Work to be completed: Retype word for word the first line of the listing and each line after it up to the line with "tea (30, 1877)", with the pictures taken out.

Records for this exercise:
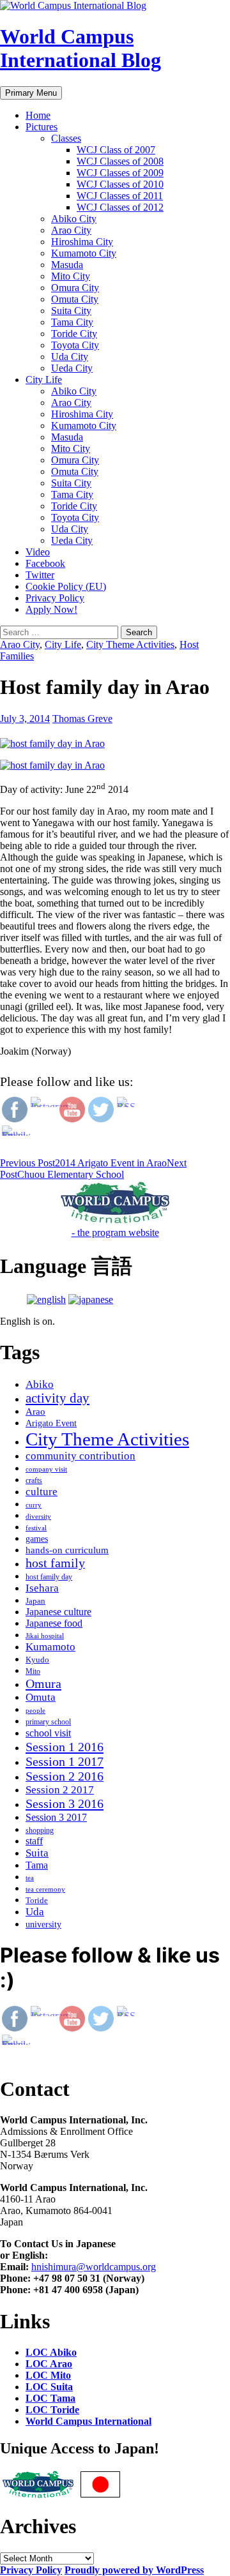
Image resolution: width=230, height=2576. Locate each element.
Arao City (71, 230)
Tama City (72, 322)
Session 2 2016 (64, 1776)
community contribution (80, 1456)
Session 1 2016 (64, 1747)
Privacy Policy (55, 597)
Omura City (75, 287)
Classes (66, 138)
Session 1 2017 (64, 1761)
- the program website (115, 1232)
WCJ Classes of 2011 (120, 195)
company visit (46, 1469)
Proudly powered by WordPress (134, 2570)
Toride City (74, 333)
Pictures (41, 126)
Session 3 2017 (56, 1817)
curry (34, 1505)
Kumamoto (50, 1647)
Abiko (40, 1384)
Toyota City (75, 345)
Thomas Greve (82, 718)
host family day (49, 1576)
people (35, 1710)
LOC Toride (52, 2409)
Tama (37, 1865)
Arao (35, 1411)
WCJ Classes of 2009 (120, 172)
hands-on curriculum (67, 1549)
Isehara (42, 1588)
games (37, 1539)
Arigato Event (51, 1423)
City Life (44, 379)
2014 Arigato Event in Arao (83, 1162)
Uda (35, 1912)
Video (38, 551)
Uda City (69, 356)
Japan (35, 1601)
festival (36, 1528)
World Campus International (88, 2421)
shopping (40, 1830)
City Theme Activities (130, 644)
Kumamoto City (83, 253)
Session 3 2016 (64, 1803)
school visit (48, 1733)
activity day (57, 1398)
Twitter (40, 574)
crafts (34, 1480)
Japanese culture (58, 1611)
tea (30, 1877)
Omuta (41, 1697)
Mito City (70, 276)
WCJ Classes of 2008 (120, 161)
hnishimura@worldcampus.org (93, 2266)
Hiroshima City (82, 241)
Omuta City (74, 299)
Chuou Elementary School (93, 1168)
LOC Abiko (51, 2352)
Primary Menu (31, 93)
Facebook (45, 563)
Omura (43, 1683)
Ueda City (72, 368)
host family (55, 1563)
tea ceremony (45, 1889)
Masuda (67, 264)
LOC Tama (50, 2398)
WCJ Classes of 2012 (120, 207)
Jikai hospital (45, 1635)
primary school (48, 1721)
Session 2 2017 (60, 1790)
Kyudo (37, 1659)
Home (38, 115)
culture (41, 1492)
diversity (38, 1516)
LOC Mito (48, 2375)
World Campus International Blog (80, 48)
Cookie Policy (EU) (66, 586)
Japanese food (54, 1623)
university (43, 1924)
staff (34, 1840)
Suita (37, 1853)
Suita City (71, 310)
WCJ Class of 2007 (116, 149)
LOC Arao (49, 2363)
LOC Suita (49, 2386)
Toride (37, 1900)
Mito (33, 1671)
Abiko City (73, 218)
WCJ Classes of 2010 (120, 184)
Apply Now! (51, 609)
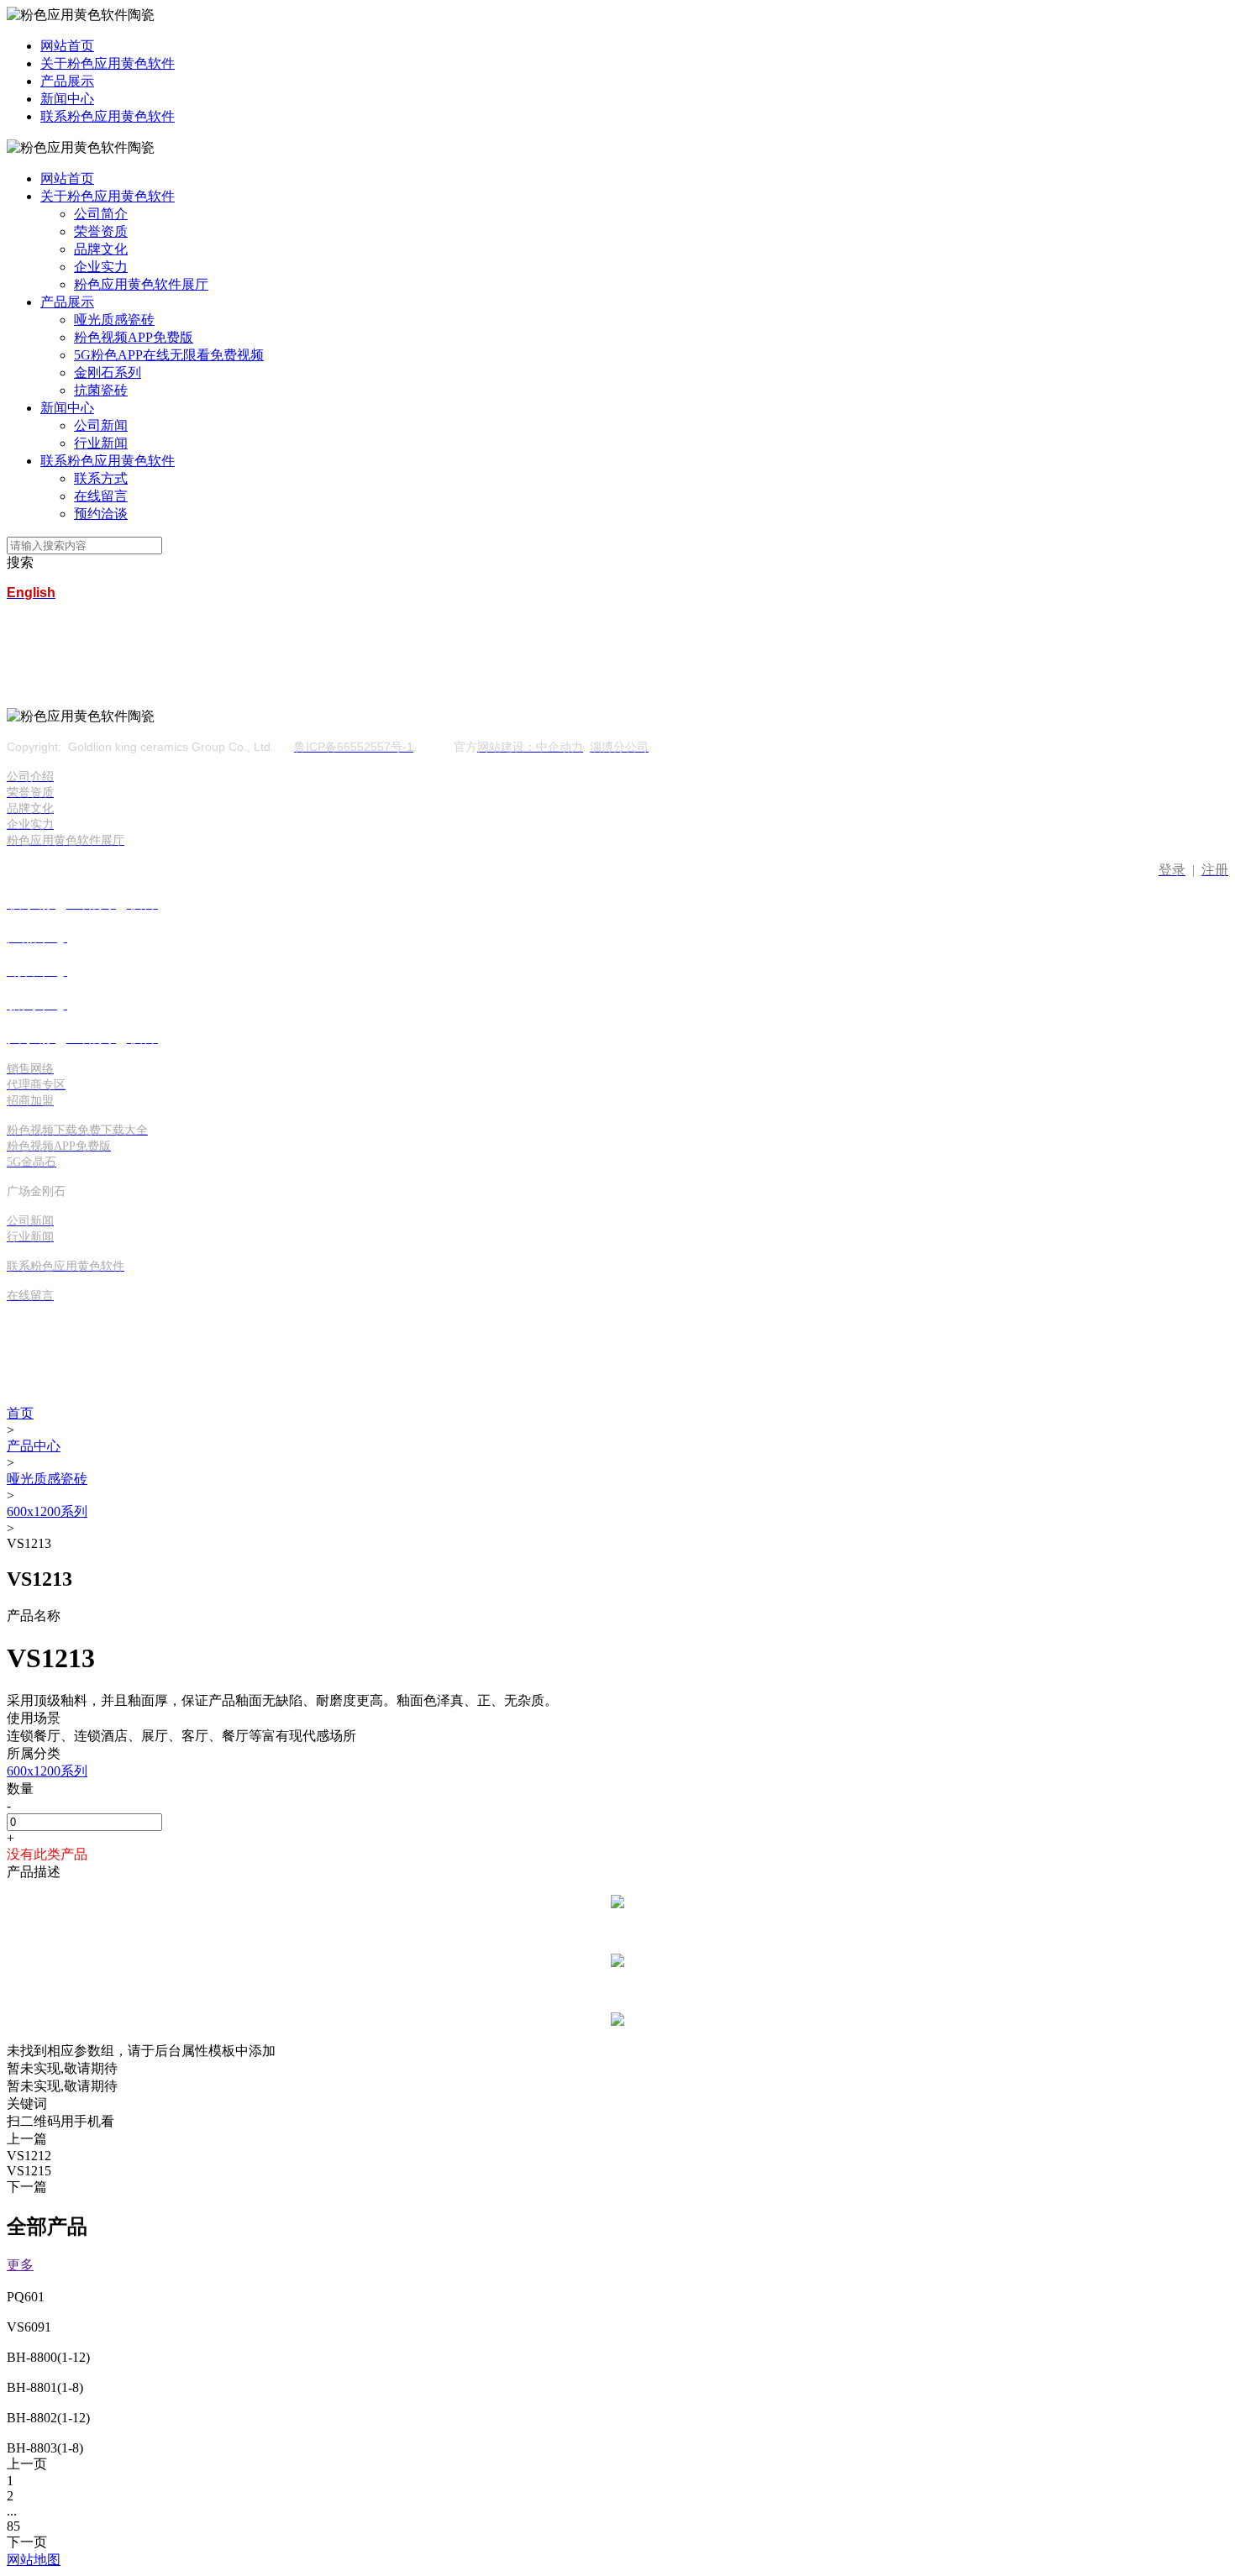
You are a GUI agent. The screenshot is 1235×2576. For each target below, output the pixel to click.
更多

Response to the exercise:
Image resolution: width=230, height=2576. Locate each element.
Arao City (71, 230)
Tama City (72, 322)
Session 2 2016 (64, 1776)
community contribution (80, 1456)
Session 1 2016 (64, 1747)
Privacy Policy (55, 597)
Omura City (75, 287)
Classes (66, 138)
Session 1 2017 (64, 1761)
- the program website (115, 1232)
WCJ Classes of 2011 (120, 195)
company visit (46, 1469)
Proudly powered by WordPress (134, 2570)
Toride City (74, 333)
Pictures (41, 126)
Session 3 2017 (56, 1817)
curry (34, 1505)
Kumamoto (50, 1647)
Abiko (40, 1384)
Toyota City (75, 345)
Thomas Greve (82, 718)
host family day (49, 1576)
people (35, 1710)
LOC Toride (52, 2409)
Tama (37, 1865)
Arao (35, 1411)
WCJ Classes of 2009 (120, 172)
hands-on curriculum (67, 1549)
Isehara (42, 1588)
games (37, 1539)
Arigato Event (51, 1423)
City Life (44, 379)
2014 Arigato Event in Arao (83, 1162)
Uda (35, 1912)
Video (38, 551)
Uda City (69, 356)
Japan (35, 1601)
festival (36, 1528)
World Campus International (88, 2421)
shopping (40, 1830)
City Theme Activities (130, 644)
Kumamoto City (83, 253)
Session 3 2016 (64, 1803)
school visit (48, 1733)
activity day (57, 1398)
Twitter (40, 574)
crafts (34, 1480)
Japanese culture (58, 1611)
tea (30, 1877)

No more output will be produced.